Window Grids May Be Structural
One thing to keep in mind about window grids is that they may be a structural part of the window. This is known as true divided light, where each window grid actually separates panes of glass. It is common in single-pane windows, where the grid is part of the structure of the window and actually uses separate pieces of glass. If you were to have one of those panes of glass break, you will only need to replace that portion of the glass that is broken.
Window Grids Can Be Purely Aesthetic
Other windows will fake the window grids so that they have the aesthetic, but it is still one pane of glass. This is more common with double or triple-pane glass where the grid is on top of the window and a solid piece of glass is beneath.
There is also a third way the grid is installed, which is a technique known as grid between glass. The grid is actually located between the two window panes, which has its own pros and cons. Having the grid between the glass can cause the grid to look like a different color than the rest of the window. However, it is cheaper than having the grid on top of the glass since less material is used.

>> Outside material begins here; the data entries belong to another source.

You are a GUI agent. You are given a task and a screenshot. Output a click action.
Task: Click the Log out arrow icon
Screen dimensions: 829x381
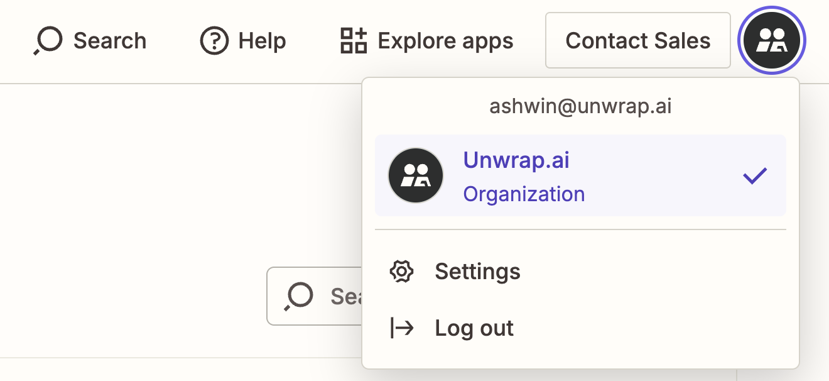pos(402,328)
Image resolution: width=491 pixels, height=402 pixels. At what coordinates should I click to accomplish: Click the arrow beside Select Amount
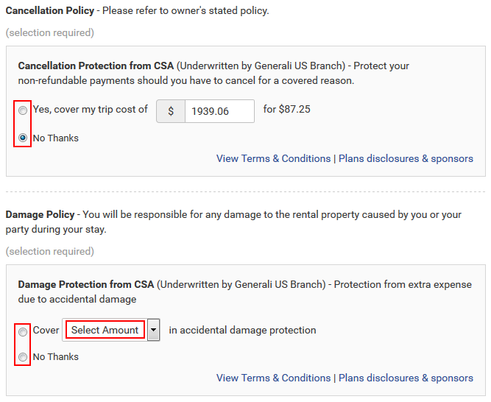pyautogui.click(x=154, y=331)
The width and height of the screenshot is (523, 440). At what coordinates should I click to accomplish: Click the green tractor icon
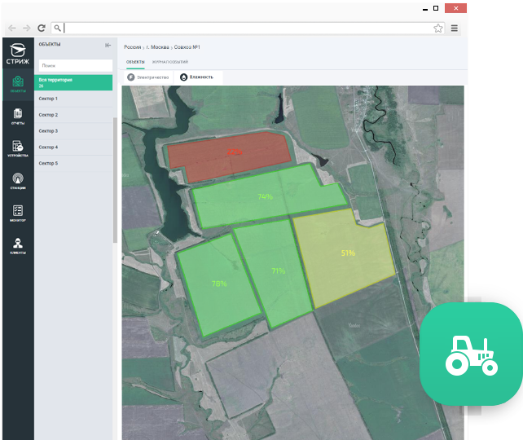pos(471,354)
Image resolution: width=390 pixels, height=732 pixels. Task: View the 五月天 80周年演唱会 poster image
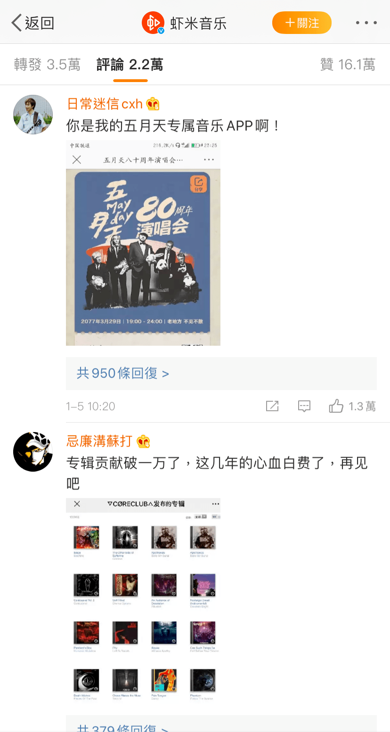pyautogui.click(x=143, y=243)
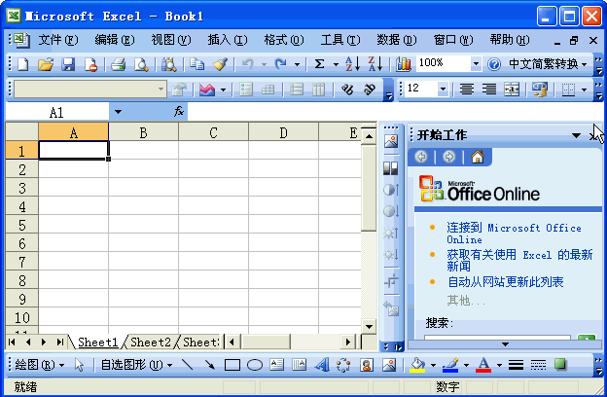Viewport: 607px width, 397px height.
Task: Click the Save icon in the toolbar
Action: [x=68, y=64]
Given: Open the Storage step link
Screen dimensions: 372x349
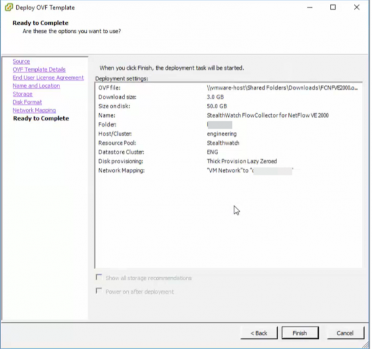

Window Grids Can Include Shadow Bars
If you select a window grid that is on top of the glass, know that you have the option to put a shadow bar between the bars on the inside and outside of the glass. As the sun comes in at an angle, it's possible that the sun casts two shadows on the ground from both parts of the window grid. A shadow bar fills in the gap and only shows one set of grid shadows.
A shadow bar also prevents you from seeing the backside of the grid when looking through your window. Without a shadow bar, you'd see the adhesive that holds the window grid material to the glass. The need for a shadow bar is a personal preference, and it's up to you if you want it.